Work to be completed – From the entries below, return exactly the lines beginning at the one that contains "[button] (406, 610)" and ending at the one that contains "PANELE LED (70, 765)", both of them included, and only those lines.

Source material Block Start

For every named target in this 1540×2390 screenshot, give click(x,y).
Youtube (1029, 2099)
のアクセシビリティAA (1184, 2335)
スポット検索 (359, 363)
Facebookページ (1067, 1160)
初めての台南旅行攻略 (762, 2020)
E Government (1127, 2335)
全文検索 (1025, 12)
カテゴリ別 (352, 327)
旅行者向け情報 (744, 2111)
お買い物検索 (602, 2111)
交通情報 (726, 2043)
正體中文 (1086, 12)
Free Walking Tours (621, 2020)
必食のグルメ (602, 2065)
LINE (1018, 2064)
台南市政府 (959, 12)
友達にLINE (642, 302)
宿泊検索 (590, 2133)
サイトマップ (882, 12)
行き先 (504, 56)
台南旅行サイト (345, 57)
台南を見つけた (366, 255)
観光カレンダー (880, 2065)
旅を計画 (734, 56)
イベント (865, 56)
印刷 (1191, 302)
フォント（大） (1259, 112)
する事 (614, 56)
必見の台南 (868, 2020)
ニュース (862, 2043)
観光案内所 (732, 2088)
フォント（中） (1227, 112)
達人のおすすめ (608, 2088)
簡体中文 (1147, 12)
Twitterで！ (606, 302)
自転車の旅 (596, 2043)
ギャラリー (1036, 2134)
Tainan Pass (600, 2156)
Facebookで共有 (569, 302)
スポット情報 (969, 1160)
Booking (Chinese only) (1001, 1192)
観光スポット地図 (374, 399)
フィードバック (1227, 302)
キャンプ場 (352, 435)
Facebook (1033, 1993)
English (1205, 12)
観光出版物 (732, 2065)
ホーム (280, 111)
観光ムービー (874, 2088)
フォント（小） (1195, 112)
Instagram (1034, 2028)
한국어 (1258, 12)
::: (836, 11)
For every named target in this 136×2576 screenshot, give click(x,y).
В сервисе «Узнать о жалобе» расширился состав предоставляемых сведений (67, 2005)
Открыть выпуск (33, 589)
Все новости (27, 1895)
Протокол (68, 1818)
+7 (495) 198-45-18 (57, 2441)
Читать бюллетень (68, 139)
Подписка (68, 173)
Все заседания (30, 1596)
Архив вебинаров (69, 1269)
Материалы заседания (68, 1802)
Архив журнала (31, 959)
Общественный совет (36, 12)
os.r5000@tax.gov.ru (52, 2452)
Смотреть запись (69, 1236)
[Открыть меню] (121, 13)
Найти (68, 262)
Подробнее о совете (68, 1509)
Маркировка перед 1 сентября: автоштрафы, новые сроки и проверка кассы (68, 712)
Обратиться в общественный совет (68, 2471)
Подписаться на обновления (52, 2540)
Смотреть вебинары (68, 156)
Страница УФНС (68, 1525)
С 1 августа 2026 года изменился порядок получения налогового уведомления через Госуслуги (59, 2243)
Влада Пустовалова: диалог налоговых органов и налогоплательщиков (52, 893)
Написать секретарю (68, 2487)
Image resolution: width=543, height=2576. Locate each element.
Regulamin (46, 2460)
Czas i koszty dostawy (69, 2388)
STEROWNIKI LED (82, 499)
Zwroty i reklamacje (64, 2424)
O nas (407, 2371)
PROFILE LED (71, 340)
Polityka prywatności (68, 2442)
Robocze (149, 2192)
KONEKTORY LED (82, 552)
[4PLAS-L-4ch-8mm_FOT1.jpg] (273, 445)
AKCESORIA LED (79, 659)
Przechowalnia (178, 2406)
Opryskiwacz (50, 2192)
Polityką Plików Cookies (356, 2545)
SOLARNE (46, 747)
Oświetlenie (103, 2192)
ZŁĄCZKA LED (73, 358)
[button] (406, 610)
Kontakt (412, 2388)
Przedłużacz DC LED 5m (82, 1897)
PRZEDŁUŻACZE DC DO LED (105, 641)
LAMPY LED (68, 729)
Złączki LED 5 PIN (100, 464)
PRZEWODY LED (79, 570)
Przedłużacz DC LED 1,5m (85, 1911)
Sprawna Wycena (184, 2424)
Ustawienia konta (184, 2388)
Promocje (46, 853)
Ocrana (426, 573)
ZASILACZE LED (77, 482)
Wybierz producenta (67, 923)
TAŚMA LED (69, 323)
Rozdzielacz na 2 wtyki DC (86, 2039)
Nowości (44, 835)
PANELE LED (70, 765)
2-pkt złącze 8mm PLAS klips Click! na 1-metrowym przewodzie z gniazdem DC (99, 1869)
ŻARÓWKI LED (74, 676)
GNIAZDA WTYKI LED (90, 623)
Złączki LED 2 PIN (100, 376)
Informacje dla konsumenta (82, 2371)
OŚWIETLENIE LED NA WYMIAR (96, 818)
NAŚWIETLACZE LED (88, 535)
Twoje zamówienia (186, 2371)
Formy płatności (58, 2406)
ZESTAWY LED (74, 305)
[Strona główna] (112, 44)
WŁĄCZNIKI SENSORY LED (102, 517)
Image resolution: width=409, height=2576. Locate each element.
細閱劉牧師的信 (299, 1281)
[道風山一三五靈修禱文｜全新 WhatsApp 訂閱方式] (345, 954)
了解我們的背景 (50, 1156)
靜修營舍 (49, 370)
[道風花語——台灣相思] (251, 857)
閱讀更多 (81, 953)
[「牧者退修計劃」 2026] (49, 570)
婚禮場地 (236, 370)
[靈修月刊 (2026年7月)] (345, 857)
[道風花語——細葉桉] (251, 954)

Source material Block End

Answer section –
[button] (406, 610)
Kontakt (412, 2388)
Przedłużacz DC LED 5m (82, 1897)
PRZEDŁUŻACZE DC DO LED (105, 641)
LAMPY LED (68, 729)
Złączki LED 5 PIN (100, 464)
PRZEWODY LED (79, 570)
Przedłużacz DC LED 1,5m (85, 1911)
Sprawna Wycena (184, 2424)
Ustawienia konta (184, 2388)
Promocje (46, 853)
Ocrana (426, 573)
ZASILACZE LED (77, 482)
Wybierz producenta (67, 923)
TAŚMA LED (69, 323)
Rozdzielacz na 2 wtyki DC (86, 2039)
Nowości (44, 835)
PANELE LED (70, 765)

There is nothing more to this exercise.